That agility is also mission critical for your personal enterprise (formerly known as your career path). Rather than climb a single corporate ladder like the company man of yore, you’re more likely to spend your career scaling a professional jungle gym, maneuvering between projects, jobs, companies, industries, and locales. By the reckoning of the Bureau of Labor Statistics’ latest job-tenure survey, you’ll pivot every 4.6 years (make that three if you’re a millennial, a demographic that will dominate the workforce in 2015). To do this well requires imagination, initiative, and some guts. Much like a startup, you’re forging your way ahead in a dynamic world where there is no conventional path.
“Get comfortable with being uncomfortable,” advises Mike Abbott, a general partner at Kleiner Perkins Caufield & Byers, who knows as an entrepreneur and as someone whose career zigged to Microsoft, Palm, and Twitter before it zagged to venture capital. In his case, he sought discomfort. “That’s how you learn the most.”
While the ideas of a free-agent nation and personal brand building have been with us for a couple of decades, >>DIY<<-career building has gotten a big push from the digital (and old-fashioned sharing) infrastructure that fosters this independence. There’s the rise in communal workspaces like WeWork and educational alternatives like Coursera, which offers college courses online, and General Assembly, which trains workers in the most in-demand tech skills. (As Julka’s case shows, YouTube and Google can also be empowering resources.)
A slew of online platforms has made it simpler to drum up employment, from one-off gigs to full-time jobs. Professionals can peddle their services, whether it be supply-chain management or legal advice, more easily and independently too, through sites like Elance-oDesk and TrustedPeer, which sometimes cater to big companies.
The data are messy on the size and shape of this new, more independent workforce. The BLS, whose classification system dates back to 1948, counted 14.4 million self-employed Americans in April 2014. That’s a far cry from the results of a study commissioned this year by the Freelancers Union and Elance-oDesk, which put the number of freelancers—a broader category that includes temps, part-timers, and moonlighters—at 53 million, or one in three American workers. (A report on freelancers from the Government Accountability Office in 2006 had a slightly lower figure, with 42.6 million.)
The jobs are out there, the evidence shows. In October the BLS recorded 4.8 million open positions, the highest level in 14 years.
Whether you’re after one of those jobs, attempting to move up or out at the one you’ve got, or trying to make it on your own, thinking entrepreneurially will help you get ahead. Like Nitin Julka, Fortune talked to three dozen experts in the new startup economy—venture capitalists, recruiting specialists, and successful jungle-gym-climbing workers for tips about how to get yourself launched. Consider the five rules below your mini-accelerator.

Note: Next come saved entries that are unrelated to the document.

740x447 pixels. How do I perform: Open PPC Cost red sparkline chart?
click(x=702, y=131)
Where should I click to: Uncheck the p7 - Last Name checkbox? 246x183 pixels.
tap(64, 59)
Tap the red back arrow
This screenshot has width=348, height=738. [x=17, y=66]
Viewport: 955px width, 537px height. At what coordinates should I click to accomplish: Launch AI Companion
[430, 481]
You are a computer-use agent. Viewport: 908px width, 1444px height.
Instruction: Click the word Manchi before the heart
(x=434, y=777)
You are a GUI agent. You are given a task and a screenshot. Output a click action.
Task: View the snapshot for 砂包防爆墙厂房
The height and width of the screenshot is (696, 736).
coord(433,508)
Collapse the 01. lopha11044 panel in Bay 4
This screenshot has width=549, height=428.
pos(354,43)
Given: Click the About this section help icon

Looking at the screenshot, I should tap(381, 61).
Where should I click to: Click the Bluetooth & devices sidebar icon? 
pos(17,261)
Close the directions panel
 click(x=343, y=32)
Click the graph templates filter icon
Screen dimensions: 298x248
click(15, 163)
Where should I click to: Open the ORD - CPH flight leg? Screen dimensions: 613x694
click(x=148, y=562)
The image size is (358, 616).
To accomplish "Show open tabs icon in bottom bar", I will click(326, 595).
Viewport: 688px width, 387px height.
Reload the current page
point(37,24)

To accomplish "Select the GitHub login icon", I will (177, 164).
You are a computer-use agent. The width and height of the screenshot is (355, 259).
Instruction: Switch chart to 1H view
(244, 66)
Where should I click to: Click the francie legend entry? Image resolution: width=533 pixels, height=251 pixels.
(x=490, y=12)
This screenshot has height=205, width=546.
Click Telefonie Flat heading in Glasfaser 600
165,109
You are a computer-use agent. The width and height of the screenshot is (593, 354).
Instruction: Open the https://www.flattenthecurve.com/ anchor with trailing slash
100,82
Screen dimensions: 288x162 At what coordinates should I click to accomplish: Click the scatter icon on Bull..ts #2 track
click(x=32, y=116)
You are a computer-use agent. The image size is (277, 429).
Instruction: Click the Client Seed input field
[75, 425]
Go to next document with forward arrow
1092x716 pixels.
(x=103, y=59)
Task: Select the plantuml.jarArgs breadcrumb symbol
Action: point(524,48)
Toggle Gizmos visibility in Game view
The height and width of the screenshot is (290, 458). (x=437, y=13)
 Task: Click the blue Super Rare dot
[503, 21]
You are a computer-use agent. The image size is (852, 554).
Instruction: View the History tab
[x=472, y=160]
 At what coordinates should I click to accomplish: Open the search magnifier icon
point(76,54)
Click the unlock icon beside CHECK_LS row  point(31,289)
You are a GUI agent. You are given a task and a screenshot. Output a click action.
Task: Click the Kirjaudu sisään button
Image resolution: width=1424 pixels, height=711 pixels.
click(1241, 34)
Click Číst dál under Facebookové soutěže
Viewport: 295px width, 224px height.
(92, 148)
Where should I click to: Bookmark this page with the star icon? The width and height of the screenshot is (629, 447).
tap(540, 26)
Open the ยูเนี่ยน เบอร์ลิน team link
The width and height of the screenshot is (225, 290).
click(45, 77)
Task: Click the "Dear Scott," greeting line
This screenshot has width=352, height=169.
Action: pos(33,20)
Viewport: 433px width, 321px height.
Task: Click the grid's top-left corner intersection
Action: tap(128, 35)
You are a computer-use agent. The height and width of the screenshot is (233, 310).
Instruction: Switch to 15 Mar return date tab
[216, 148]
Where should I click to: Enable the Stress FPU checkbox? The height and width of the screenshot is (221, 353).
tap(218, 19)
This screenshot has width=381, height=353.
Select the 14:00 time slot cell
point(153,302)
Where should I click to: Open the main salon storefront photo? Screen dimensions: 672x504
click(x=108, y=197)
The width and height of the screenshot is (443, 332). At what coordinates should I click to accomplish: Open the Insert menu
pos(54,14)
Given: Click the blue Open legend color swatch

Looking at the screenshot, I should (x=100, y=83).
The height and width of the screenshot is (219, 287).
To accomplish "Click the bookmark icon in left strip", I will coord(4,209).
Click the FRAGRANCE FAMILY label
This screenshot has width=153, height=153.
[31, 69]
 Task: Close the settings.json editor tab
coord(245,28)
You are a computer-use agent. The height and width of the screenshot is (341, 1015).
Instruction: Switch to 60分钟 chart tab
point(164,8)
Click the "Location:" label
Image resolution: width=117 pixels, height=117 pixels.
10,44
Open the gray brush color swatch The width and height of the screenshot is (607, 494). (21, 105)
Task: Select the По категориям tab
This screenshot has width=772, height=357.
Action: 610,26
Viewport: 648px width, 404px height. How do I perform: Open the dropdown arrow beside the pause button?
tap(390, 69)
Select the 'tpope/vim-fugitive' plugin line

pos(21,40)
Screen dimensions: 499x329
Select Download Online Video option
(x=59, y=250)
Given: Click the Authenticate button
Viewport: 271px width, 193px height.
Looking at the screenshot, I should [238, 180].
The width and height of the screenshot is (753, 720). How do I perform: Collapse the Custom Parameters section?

You’re in the founder’s seat now.
Choose growth over profitability
Startups don’t start off making money. They chug along on venture funding while they figure out what the heck they’re doing. It may sound unpalatable, but it’s a good idea for your career too. Rather than focus on short-term gains, think long-term goals and what you need to get there. Consider Lateef Jackson, 38, a software engineer in Portland, Ore., who at 29 took a job in private equity—as an unpaid intern—to expose himself to business and investing. “It was life-changing in that I realized the lack of barriers to my dreams,” he says. Or Ryan Holiday, who as an aspiring author dropped out of college at 19 to work for two writers and intern at a talent agency. “I saw it as the equivalent of signing up for Y Combinator,” he says. “I thought, I’m going to commit two to three years of my life to work for these people to learn everything that I possibly can.” He has since written three books, run the marketing department at American Apparel, and started his own marketing firm. He’s 27.
But investing in yourself doesn’t have to mean taking a pay cut. It’s about opportunities that will make you more valuable down the road. Vas Narasimhan, a trained physician and former McKinsey consultant who is now global head of development at Novartis, has pursued a wide range of roles in his seven years at the drug company. It’s been a nontraditional path—something people pointed out to him at every turn—but it allowed the 38-year-old exec to build broad expertise and differentiate himself as a leader who can adapt, he says.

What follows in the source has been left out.